TEXTO DE LECTURA:

Sin mirarse ya, atados rígidamente a la tarea que los esperaba, se separaron en la puerta de la cabaña. Ella debía seguir por la senda que iba al norte. Desde la senda opuesta él se volvió un instante para verla correr con el pelo suelto. Corrió a su vez, parapetándose en los árboles y en los setos, hasta distinguir en la bruma malva del crepúsculo la alameda que llevaba a la casa. Los perros no debían ladrar y no ladraron. El mayordomo no estaría a esa hora, y no estaba. Subió los tres peldaños del porche y entró. Desde la sangre galopando en sus oídos le llegaban las palabras de la mujer: primero una sala azul, después una galería, una escalera alfombrada. En lo alto, dos puertas. Nadie en la primera habitación, nadie en la segunda. La puerta del salón, y entonces el puñal en la mano, la luz de los ventanales, el alto respaldo de un sillón de terciopelo verde; la cabeza del hombre en el sillón leyendo una novela.

Comentario lingüístico.

El texto que vamos a comentar presenta una serie de intenciones comunicativas que se actualizan mediante unos recursos lingüísticos de los que daremos cuenta en lo que sigue.

Nuestro texto presenta una serie de curvas de entonación tendentes a la modalidad declarativa o enunciativa, es decir, la que necesita informar sin acudir a interrogaciones, expresiones de dudas, deseos o mandatos: estamos ante un texto narrativo que prescinde de los diálogos y que, por ende, ofrece una voz narrativa continua que precisa informarnos acerca de lo que ocurre. Para ello usa de una entonación declarativa: el narrador no se implica afectivamente en lo que cuenta: se limita a constatar lo que allí sucede con un grupo fónico medio en español: de entre ocho y once sílabas; aunque a veces, como es común en los textos narrativos escritos en registro culto, la sobrepasa: Había empezado a leer la novela unos días antes, en los momentos de menor tensión; y los acorta donde la intriga va creciendo: en lo alto, dos puertas. En concreto, como veremos, aplica una técnica de elipsis continua para irse acercando a la cima del argumento: el ritmo entrecortado de los grupos fónicos breves aumenta la expectación del receptor. El narrador, pues, emplea una entonación declarativa con predominio de la función referencial para que su distanciamiento emocional respecto al argumento le dé un aire de constatación y, por tanto, de verosimilitud. Sin embargo manipula la longitud del grupo fónico para dosificar la intriga.

(Entradas sobre localización de palabras y elementos)
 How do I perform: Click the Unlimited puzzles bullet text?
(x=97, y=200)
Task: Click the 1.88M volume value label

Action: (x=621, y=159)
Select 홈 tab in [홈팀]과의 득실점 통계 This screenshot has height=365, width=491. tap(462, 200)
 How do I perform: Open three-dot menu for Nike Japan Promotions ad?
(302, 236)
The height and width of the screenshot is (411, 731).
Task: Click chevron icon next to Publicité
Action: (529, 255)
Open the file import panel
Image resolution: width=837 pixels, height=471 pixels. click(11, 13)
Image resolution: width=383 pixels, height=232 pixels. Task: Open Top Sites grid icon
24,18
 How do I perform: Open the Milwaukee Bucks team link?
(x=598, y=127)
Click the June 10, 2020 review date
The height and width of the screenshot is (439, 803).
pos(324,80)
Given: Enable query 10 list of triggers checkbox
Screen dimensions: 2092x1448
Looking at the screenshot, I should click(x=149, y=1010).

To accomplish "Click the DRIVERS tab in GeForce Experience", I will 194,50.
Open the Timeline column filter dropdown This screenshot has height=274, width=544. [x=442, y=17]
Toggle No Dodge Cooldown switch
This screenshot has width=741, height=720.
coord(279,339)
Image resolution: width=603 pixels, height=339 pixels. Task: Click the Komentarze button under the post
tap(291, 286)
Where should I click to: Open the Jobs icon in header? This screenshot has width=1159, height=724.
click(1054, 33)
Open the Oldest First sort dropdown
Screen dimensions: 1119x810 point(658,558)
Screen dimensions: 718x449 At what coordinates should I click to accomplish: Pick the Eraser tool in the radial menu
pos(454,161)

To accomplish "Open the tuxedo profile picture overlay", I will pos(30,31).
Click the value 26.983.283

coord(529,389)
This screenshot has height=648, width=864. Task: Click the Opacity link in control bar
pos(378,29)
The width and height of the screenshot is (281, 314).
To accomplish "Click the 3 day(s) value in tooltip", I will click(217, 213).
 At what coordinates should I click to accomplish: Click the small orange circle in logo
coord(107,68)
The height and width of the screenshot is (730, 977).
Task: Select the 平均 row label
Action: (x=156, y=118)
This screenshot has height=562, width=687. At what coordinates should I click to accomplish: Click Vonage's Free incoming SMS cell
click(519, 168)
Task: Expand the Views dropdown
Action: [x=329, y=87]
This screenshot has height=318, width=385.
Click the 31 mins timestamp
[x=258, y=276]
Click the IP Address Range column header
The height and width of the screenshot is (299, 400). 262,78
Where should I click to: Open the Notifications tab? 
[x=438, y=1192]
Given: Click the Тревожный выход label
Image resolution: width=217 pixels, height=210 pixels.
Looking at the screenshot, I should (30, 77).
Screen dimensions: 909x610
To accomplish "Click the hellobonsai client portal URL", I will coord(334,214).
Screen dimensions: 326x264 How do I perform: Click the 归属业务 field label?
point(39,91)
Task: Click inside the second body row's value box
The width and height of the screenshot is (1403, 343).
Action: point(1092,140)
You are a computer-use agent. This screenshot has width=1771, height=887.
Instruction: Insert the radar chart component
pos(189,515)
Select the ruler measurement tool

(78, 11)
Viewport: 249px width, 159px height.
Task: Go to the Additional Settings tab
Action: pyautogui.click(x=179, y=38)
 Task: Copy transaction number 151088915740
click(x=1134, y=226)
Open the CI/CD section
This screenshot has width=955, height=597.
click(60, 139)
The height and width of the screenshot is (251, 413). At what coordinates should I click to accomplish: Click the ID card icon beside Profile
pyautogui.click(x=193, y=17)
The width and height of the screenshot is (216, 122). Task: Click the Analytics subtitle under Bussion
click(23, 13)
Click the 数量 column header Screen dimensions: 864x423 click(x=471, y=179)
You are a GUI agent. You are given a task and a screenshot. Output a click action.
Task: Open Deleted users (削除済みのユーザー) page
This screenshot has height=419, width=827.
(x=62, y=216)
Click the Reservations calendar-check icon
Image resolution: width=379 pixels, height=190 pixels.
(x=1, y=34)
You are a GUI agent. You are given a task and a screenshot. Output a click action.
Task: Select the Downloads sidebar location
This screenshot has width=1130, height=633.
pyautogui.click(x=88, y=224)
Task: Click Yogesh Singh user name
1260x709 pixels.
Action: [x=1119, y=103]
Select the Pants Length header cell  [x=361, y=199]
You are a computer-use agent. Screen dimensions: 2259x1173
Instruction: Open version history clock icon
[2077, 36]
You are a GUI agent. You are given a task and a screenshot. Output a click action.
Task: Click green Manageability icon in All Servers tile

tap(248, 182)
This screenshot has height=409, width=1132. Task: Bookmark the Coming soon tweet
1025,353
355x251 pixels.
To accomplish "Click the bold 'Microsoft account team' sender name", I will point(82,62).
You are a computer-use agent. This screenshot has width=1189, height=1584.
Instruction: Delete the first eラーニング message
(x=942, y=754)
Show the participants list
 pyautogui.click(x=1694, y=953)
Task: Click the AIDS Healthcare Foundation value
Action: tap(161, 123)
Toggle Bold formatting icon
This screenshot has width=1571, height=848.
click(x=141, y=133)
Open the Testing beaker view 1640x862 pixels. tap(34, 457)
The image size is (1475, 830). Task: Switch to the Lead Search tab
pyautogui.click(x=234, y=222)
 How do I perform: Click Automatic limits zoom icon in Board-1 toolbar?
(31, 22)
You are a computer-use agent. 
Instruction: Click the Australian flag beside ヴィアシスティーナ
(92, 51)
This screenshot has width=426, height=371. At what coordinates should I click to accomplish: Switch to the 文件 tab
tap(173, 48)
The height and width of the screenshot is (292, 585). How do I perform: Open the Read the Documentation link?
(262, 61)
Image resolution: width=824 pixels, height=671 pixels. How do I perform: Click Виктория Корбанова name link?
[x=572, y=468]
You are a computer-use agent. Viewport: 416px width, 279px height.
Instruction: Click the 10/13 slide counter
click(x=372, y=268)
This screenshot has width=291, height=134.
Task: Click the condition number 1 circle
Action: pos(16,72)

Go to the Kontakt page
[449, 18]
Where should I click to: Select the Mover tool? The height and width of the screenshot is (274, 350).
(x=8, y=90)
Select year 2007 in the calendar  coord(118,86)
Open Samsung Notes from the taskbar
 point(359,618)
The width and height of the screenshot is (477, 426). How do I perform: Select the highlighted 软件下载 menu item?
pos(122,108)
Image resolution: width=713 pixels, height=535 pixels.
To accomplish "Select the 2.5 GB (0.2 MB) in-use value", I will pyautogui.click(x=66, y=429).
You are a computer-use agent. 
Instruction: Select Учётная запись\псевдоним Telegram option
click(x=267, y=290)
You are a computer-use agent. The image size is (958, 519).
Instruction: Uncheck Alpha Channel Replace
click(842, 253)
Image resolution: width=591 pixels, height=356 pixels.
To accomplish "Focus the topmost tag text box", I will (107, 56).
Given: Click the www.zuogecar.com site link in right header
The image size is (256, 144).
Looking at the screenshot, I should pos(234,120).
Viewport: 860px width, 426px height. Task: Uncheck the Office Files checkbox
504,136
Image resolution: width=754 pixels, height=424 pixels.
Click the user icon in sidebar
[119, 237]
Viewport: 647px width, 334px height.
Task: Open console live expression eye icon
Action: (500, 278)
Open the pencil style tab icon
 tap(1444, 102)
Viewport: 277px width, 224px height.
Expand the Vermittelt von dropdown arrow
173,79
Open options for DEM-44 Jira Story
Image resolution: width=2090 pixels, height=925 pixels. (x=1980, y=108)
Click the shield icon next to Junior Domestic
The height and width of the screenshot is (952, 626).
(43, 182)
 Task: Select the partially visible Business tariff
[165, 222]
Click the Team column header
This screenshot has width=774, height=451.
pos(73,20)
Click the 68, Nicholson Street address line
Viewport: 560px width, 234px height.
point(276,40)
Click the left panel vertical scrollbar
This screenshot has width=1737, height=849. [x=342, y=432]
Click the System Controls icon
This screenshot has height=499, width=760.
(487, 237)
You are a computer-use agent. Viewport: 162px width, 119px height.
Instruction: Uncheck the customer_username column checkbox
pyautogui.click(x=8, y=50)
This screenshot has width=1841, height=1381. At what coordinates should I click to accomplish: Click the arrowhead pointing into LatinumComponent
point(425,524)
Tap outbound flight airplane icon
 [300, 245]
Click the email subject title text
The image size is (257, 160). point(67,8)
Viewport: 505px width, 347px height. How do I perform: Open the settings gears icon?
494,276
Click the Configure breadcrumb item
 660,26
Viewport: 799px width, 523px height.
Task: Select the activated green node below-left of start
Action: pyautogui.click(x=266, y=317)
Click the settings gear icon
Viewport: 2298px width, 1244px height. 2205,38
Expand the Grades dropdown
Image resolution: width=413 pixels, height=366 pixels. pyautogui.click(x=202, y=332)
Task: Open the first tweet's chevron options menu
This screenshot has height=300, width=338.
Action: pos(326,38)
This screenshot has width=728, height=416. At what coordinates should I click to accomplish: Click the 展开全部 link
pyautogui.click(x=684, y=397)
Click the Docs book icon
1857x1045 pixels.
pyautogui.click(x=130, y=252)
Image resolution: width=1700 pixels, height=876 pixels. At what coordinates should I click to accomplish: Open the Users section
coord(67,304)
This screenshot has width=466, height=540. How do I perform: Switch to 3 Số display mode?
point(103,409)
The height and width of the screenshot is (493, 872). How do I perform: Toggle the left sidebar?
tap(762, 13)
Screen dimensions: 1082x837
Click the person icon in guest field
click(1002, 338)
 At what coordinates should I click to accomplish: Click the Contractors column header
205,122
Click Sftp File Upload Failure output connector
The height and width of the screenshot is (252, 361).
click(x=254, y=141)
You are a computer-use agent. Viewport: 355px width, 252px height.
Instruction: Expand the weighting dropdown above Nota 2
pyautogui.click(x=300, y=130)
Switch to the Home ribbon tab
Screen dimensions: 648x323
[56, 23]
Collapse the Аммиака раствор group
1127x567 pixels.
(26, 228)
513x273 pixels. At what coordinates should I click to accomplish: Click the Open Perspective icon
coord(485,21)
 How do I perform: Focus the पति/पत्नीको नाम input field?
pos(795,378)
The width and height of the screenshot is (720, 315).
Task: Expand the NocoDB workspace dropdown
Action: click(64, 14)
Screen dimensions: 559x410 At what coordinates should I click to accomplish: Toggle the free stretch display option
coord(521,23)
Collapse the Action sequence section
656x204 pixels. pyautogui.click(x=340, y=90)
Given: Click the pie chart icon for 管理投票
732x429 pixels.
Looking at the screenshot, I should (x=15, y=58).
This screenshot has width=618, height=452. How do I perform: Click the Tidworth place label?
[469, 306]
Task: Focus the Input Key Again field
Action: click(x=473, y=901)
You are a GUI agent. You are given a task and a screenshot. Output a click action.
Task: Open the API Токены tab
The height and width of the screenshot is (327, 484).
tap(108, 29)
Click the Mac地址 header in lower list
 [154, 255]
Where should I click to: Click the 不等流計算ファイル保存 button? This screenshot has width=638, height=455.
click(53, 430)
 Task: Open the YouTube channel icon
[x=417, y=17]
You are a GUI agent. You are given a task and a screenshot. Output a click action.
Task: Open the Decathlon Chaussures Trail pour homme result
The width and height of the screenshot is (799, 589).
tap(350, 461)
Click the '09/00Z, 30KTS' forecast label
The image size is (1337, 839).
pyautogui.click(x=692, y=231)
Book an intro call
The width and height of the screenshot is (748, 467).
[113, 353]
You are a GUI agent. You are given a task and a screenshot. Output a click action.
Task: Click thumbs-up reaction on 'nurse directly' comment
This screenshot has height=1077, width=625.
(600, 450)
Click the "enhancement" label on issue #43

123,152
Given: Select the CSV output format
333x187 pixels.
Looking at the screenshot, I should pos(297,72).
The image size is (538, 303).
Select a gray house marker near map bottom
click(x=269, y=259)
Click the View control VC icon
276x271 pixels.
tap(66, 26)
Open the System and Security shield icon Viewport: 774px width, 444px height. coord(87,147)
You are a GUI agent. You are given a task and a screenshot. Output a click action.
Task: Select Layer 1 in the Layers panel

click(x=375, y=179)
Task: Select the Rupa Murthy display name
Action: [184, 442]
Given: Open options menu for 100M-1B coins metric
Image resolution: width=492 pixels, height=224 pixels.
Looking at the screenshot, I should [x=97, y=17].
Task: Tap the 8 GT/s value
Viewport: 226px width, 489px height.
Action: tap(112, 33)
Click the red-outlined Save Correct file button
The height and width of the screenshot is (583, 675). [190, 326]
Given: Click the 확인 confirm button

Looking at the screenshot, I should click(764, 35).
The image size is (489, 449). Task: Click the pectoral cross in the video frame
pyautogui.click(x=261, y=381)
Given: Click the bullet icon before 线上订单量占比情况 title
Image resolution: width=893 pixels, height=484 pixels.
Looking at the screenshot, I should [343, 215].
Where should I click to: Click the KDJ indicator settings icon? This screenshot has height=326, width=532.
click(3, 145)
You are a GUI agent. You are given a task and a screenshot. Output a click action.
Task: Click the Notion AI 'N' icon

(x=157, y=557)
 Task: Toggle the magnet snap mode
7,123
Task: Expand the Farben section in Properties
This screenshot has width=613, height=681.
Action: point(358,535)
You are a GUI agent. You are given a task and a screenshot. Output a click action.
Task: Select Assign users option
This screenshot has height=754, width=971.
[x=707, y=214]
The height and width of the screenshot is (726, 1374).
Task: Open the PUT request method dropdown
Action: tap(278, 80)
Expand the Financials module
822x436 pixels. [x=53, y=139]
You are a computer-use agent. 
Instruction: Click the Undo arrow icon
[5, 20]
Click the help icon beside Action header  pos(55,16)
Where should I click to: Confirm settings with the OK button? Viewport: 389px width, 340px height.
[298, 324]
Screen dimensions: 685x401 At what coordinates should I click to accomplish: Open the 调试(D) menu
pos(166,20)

TAREA PROPUESTA: Resume el texto de lectura en dos oraciones.

RESPUESTA: Tras separarse de ella en la puerta de la cabaña, él corre hasta la casa, entra sin que ladren los perros ni esté el mayordomo y, con las palabras de la mujer en los oídos, recorre las estancias hasta llegar con un puñal al salón, donde un hombre lee una novela en un sillón de terciopelo verde. El comentario lingüístico explica que el narrador emplea una entonación declarativa, sin implicarse afectivamente, para dar verosimilitud al relato, y que acorta los grupos fónicos para aumentar la intriga.